**Document source:**
####################
La civilisation, c’est la justice. La culture, c’est la mémoire. Nous avons bradé la justice, nous avons perdu la mémoire.
Texte publié dans Culture et barbarie - L'Orient Littéraire, n°100, Beyrouth, Editions de l'Orient des Livres, octobre 2014
Le 21 octobre 1990, à l’aube, des individus armés font irruption dans l’appartement de Dany Chamoun, opposant politique de renom. On l’entraîne vers un coin du séjour, on lui bourre le corps de balles silencieuses avant de mitrailler sa femme Ingrid. De leurs deux enfants accourus, alertés par le bruit, l’aîné, Tarek, sept ans, est abattu à bout portant. Julian, âgé de cinq ans, cherche à s’échapper. Il court en hurlant vers sa chambre, se jette sous son lit et rampe jusqu’au mur. On le tire par la cheville. L’enfant se débat ; il est immobilisé par une décharge qui lui ensanglante la tête et le thorax. Laissé pour mort, il expirera peu après dans l’ambulance. Les seules survivantes du massacre sont la gouvernante et la dernière-née du couple, un bébé d’un an, dont on ne saura jamais si elle a été épargnée par les tueurs, ou si, comme il était communément admis alors, les hommes ne l’avaient pas vue dormant dans son berceau.
####################
**Extrait de données:**
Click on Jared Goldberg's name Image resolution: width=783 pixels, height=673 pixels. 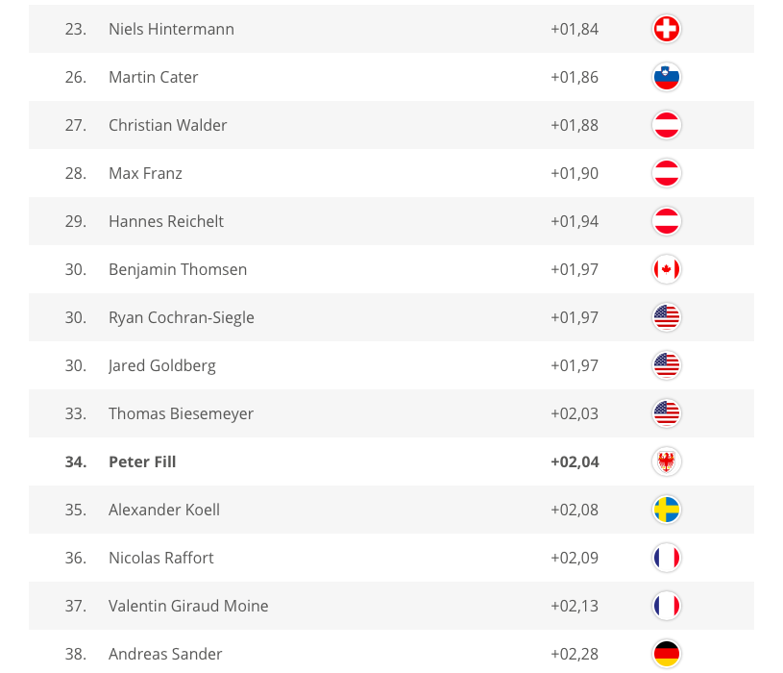click(x=162, y=365)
####################
**Consigne:** Poursuivez le texte sur l'assassinat de Dany Chamoun et de sa famille à partir de sa dernière phrase.

**Réponse ci-dessous:**
Le récit de ce massacre, lu dans la
presse, m’a bouleversé plus que tout autre depuis le début de la guerre. Ce
n’était pas la tuerie la plus meurtrière pourtant. En quinze ans de conflit
j’avais eu connaissance d’un tas d’autres massacres ; ma mémoire
grouillait – grouille encore – d’une multitude de scènes imaginées à partir de
relations orales ou écrites de carnages perpétrés dans différentes régions du
pays : des dizaines d’hommes alignés contre un mur sommairement exécutés, tout
un village exterminé à l’arme blanche, une explosion de voiture piégée faisant
plus de cinquante victimes, des centaines de familles anéanties en quelques
heures dans un camp de réfugiés...
Malgré l’atrocité de ces massacres, je ne
me souviens pas de m’être jamais senti concerné par aucun d’eux. Peiné, oui, indigné,
sans doute, effrayé quelques fois, révolté, stupéfait, mais jamais concerné
en tant qu’individu. Ces événements ne me touchaient pas, ils me paraissaient
lointains, pour ainsi dire irréels. Les signes linguistiques qui les
désignaient dans les médias me semblaient renvoyer à un référent abstrait, une notion
théorique relevant de l’Idée de la guerre. Pudeur ou défaut d’information, les
comptes rendus de ces tueries étaient le plus souvent pauvres en détails et se
contentaient de quelques formules laconiques : "seize habitants de S.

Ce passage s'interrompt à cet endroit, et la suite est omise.